(Stored records)
-------------------------

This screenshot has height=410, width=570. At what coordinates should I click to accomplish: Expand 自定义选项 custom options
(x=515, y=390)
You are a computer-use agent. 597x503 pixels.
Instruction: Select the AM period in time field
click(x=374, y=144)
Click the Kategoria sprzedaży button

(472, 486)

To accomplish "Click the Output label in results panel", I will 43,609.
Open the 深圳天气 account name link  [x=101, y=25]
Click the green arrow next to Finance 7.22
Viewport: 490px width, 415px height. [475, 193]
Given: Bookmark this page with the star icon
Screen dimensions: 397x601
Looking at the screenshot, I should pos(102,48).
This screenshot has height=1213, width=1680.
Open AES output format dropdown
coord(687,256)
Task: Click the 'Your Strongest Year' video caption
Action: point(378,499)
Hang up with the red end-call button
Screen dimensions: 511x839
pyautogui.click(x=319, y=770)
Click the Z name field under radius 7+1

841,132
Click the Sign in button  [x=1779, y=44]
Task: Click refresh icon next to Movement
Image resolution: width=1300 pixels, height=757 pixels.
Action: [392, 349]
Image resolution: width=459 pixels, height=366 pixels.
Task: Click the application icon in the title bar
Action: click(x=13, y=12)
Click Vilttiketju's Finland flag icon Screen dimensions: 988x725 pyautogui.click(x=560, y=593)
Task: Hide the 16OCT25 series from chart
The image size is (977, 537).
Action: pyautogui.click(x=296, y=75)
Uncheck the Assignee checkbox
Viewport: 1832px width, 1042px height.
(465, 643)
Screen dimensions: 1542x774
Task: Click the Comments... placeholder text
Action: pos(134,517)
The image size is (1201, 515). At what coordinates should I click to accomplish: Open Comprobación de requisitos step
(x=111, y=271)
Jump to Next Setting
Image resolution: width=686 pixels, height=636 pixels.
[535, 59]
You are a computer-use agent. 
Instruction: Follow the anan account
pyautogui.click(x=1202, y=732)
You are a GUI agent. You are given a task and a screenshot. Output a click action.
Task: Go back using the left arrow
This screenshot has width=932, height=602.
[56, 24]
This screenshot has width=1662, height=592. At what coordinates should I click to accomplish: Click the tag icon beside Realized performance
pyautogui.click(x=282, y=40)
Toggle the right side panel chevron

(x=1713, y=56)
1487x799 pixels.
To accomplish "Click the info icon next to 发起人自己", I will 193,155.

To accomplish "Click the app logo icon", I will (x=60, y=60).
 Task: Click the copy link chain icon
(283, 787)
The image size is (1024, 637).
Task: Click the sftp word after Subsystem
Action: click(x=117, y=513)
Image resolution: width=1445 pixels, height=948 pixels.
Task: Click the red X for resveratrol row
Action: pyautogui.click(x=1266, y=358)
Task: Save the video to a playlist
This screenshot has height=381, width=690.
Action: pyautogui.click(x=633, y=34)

-------------------------

■ WHAT TO DO ■
Could you set down, word for word, only the lines above from the line with "You are a GUI" to the line with "Task: Save the video to a playlist", including both?

■ SOLUTION ■
You are a GUI agent. You are given a task and a screenshot. Output a click action.
Task: Go back using the left arrow
This screenshot has width=932, height=602.
[56, 24]
This screenshot has width=1662, height=592. At what coordinates should I click to accomplish: Click the tag icon beside Realized performance
pyautogui.click(x=282, y=40)
Toggle the right side panel chevron

(x=1713, y=56)
1487x799 pixels.
To accomplish "Click the info icon next to 发起人自己", I will 193,155.

To accomplish "Click the app logo icon", I will (x=60, y=60).
 Task: Click the copy link chain icon
(283, 787)
The image size is (1024, 637).
Task: Click the sftp word after Subsystem
Action: click(x=117, y=513)
Image resolution: width=1445 pixels, height=948 pixels.
Task: Click the red X for resveratrol row
Action: pyautogui.click(x=1266, y=358)
Task: Save the video to a playlist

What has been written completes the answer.